An order issued by the U.S. Supreme Court this morning denied Farnum Place, LLC's petition for certiorari. Farnum Place had sought review of whether chapter 15 of the Bankruptcy Code requires a U.S. bankruptcy court to independently analyze a foreign debtor's sale of a U.S. asset, after the U.S. Bankruptcy Court disapproved Fairfield Sentry's sale of a $230 million Madoff customer claim.

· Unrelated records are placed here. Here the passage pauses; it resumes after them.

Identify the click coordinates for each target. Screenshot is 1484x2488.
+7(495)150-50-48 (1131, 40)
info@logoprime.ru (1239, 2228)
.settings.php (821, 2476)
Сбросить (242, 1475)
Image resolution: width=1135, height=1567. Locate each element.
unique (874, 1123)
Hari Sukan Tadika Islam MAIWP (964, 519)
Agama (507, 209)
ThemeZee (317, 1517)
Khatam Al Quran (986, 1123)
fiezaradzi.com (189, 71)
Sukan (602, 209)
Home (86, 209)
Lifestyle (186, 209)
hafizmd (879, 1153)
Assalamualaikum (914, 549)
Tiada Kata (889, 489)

A trade confirmation with Farnum Place was signed in late 2010, days before the U.S. Trustee for Madoff, Irving Picard, announced a settlement with Jeffry Picower's estate including a $5 billion payment to the Madoff trustee, which caused the Madoff SIPA Claim to almost double in value overnight. In 2012, the BVI Commercial Court refused to disapprove the trade confirmation, on the grounds that it was entered in good faith, but granted sanction for the Liquidators to apply to the U.S. Bankruptcy Court for the Southern District of New York regarding the application of section 363 of the U.S. Bankruptcy Code to the proposed sale. After the Liquidators suffered defeats at both the U.S. Bankruptcy Court and the U.S. District Court for the Southern District of New York, the Second Circuit Court of Appeals determined on appeal that section 363 applied and remanded the matter back to the U.S. Bankruptcy Court to conduct a review of the proposed sale under section 363. The U.S. Bankruptcy Court, using the guidance from the Second Circuit, disapproved the sale under section 363. This result was in turn affirmed by the U.S. District Court for the Southern District of New York and the Second Circuit Court of Appeals. Farnum Place then petitioned for certiorari. The Supreme Court's decision denying Farnum's petition thus ends an over five-year battle by the Joint Liquidators to disapprove the sale and maintain the benefit of the Madoff SIPA Claim proceeds for the benefit of Fairfield Sentry shareholders.

The financial benefit for the Fairfield Sentry estate is significant. The difference between the original sale price and the estimate of projected distributions in the Madoff estate is $100 million, all which accrues to the benefit of those who suffered losses in Fairfield Sentry.

Kenneth Krys, one of the Joint Liquidators along with insolvency practitioner Charlotte Caulfield, said "The denial of certiorari by the U.S. Supreme Court is extremely welcome, and brings this matter to a close in the U.S.  It will allow the Liquidators to declare another distribution to shareholders, hopefully before year end."